On s’aperçoit que les médecins ont appris à réfléchir à un certain nombre de questions très médicales et qu’ils ont peu appris à mobiliser des outils réflexifs. L’approche éthique apporte ces outils.
Cela peut être l’approche conséquentialiste, déontologique, l’approche par les quatre grands principes éthiques ou encore l’utilisation du concept du triangle de Ricœur. Ces outils vont permettre d’éclairer une question complexe pour que le praticien, à défaut de se dire qu’il a pris la bonne décision, puisse déterminer qu’il a pris la décision la moins insatisfaisante. Cette démarche nécessite un apprentissage, de le faire, de le refaire et de l’apprendre.
La formation médicale manque parfois de cet apprentissage répété et développé de l’éthique. Nous trouvions intéressant, dans cette session, de se dire que les philosophes peuvent nous aider à prendre des décisions éthiques.

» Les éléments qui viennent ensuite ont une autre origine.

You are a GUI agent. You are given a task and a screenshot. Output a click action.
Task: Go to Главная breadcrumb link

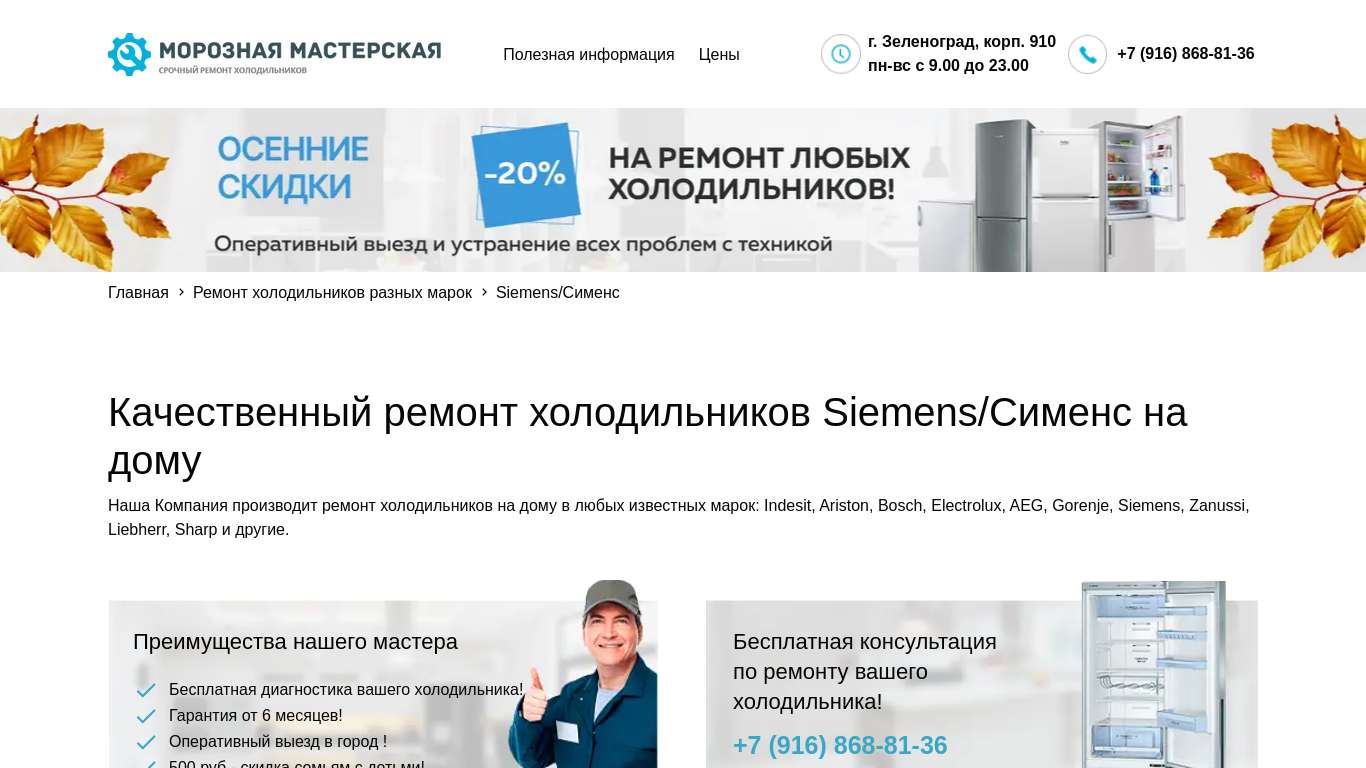click(138, 292)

Comment est abordée l’éthique dans la formation médicale ?

Dans toutes les formations médicales, il y a maintenant des cours d’éthique, de philosophie, mais qui sont positionnés généralement au début de la formation, en première et deuxième année. L’apprentissage sera ensuite beaucoup plus technique. Souvent, le professionnel de santé se retrouve de nouveau confronté à ce genre de questions lorsqu’il est interne ou jeune médecin. Et il n’a peut-être pas suffisamment d’outils pour pouvoir réfléchir à ces questions.
Il est intéressant de se dire qu’en allant du côté de la philosophie, du côté de ceux qui pensent à des questions complexes, nous allons pouvoir avoir des éclairages. Réfléchir à plusieurs permet aussi d’avoir des décisions plus stables. L’idée, à chaque fois que nous sommes confrontés à un problème éthique, c’est d’éviter d’être dans un débat dichotomique, de dire « c’est bien », « ce n’est pas bien » ou « on est pour », « on est contre ». Il faut plutôt être à l’écoute et, entre le blanc et le noir, essayer de trouver les zones de gris qui vont convenir aux patients.

Quelle est la place de l’État ?

À l’échelon de l’organisation des réflexions éthiques, l’État l’organise à deux niveaux. Au niveau national, avec le Comité d’éthique national, qui a été sollicité dernièrement sur les questions sur la fin de vie ; et il organise aussi des espaces éthiques régionaux.
L’État agit aussi de façon réglementaire, en exigeant des comités d’éthique et de déontologie dans les universités et les établissements de santé.
La question éthique émerge clairement, d’autant plus que les situations cliniques se complexifient, que la médecine est probablement devenue plus exigeante, et qu’il ne suffit plus aujourd’hui de se demander « Comment fait-on ? ». Il est également nécessaire de s’interroger sur « Doit-on le faire ? » et « Comment doit-on le faire ? »

Face à la fin de vie. Vincent Morel. Éditions Presses universitaires de Rennes, collection Épures, mars 2025, 122 pages, 10 €.